*** Provided material ***

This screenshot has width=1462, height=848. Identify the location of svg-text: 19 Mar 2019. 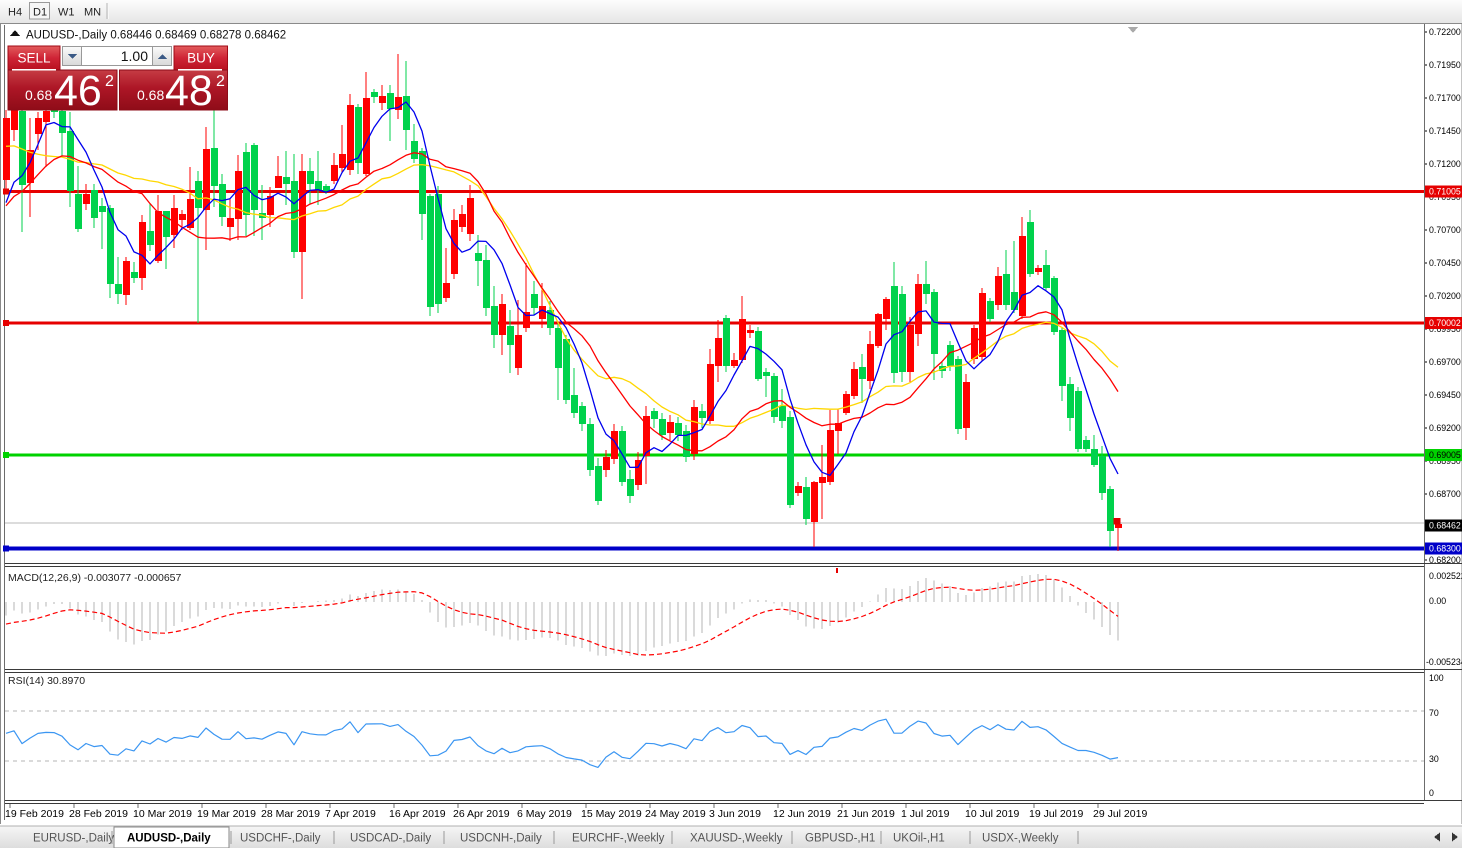
(226, 814).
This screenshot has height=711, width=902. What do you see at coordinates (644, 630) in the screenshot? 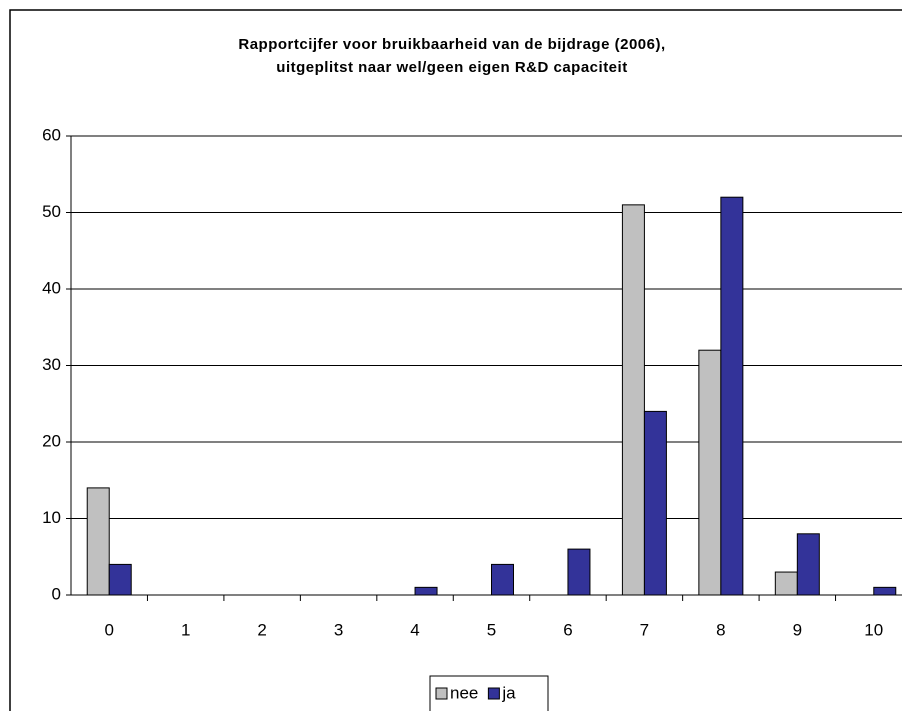
I see `x-tick-label: 7` at bounding box center [644, 630].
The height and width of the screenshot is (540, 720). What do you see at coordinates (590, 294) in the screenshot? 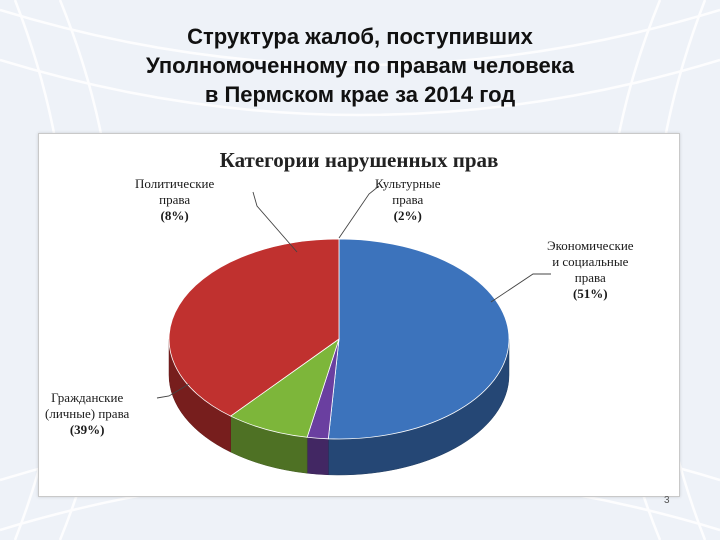
I see `label-economic-percent: (51%)` at bounding box center [590, 294].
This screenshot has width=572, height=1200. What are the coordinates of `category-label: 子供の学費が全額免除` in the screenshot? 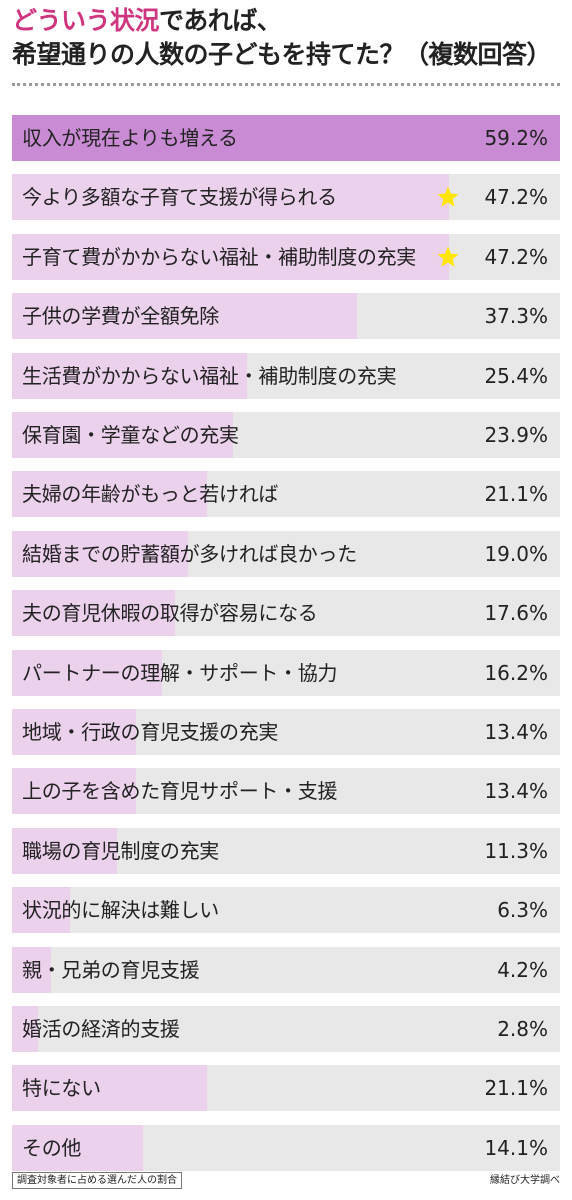 It's located at (120, 316).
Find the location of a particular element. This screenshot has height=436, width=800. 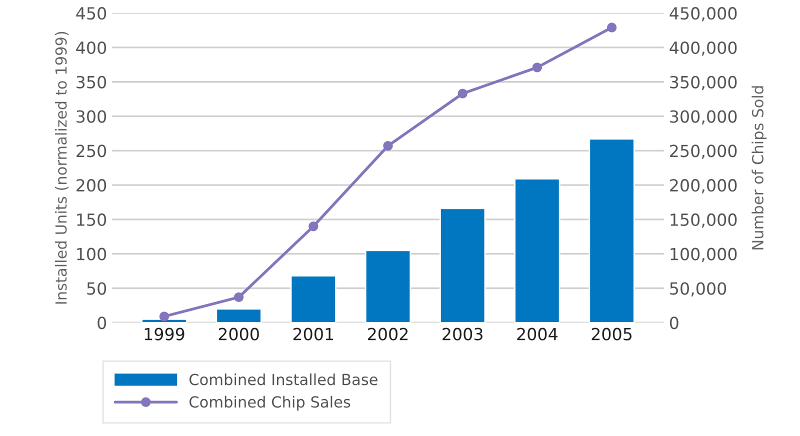

y2-tick-label: 450,000 is located at coordinates (704, 14).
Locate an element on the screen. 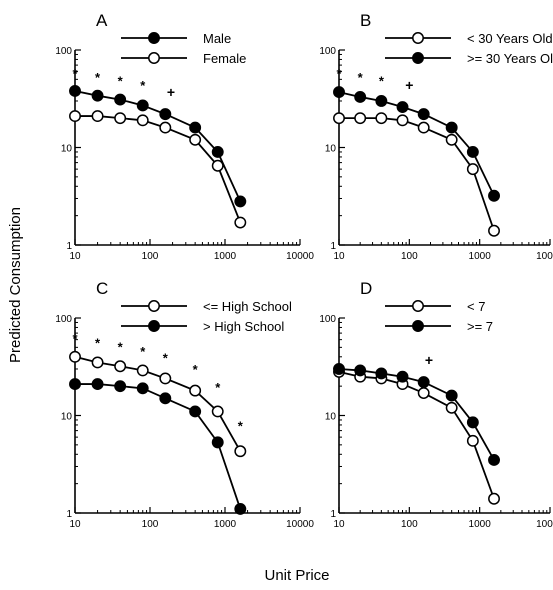 Image resolution: width=553 pixels, height=590 pixels. panel-letter: A is located at coordinates (102, 20).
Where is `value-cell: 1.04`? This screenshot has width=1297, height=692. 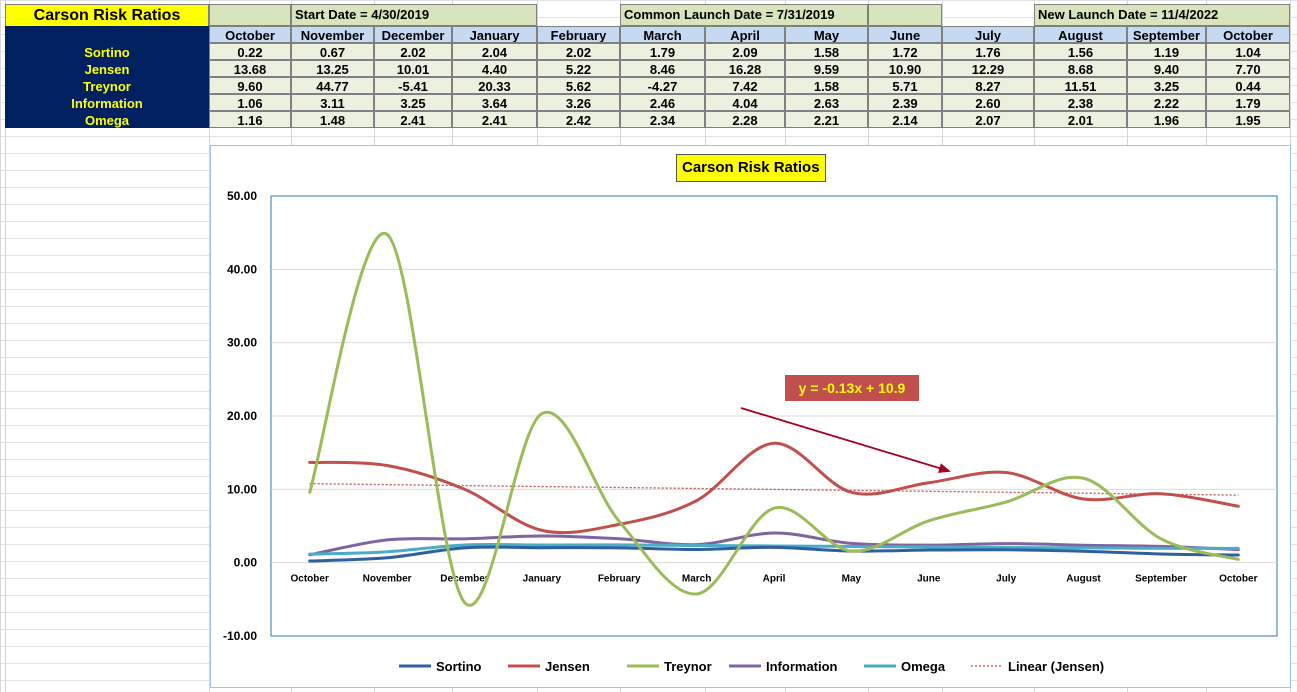 value-cell: 1.04 is located at coordinates (1248, 52).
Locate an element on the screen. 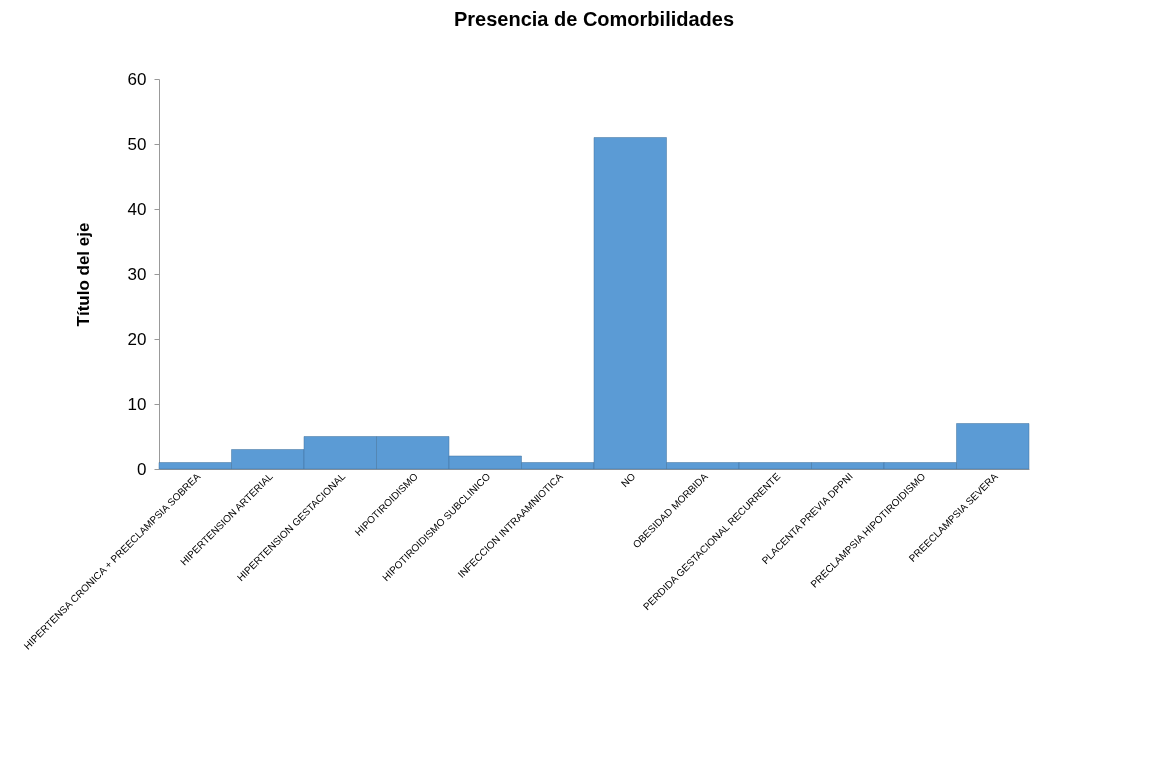 The height and width of the screenshot is (779, 1171). y-tick-label: 0 is located at coordinates (142, 469).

*** End of Provided material ***

■ Brief: Retype the entries exactly as they appear, from the start through the line containing "center [644, 630].", and leave the pictures out.

■ Reply to the task:
This screenshot has width=1462, height=848. Identify the location of svg-text: 19 Mar 2019. 
(226, 814).
This screenshot has height=711, width=902. What do you see at coordinates (644, 630) in the screenshot? 
I see `x-tick-label: 7` at bounding box center [644, 630].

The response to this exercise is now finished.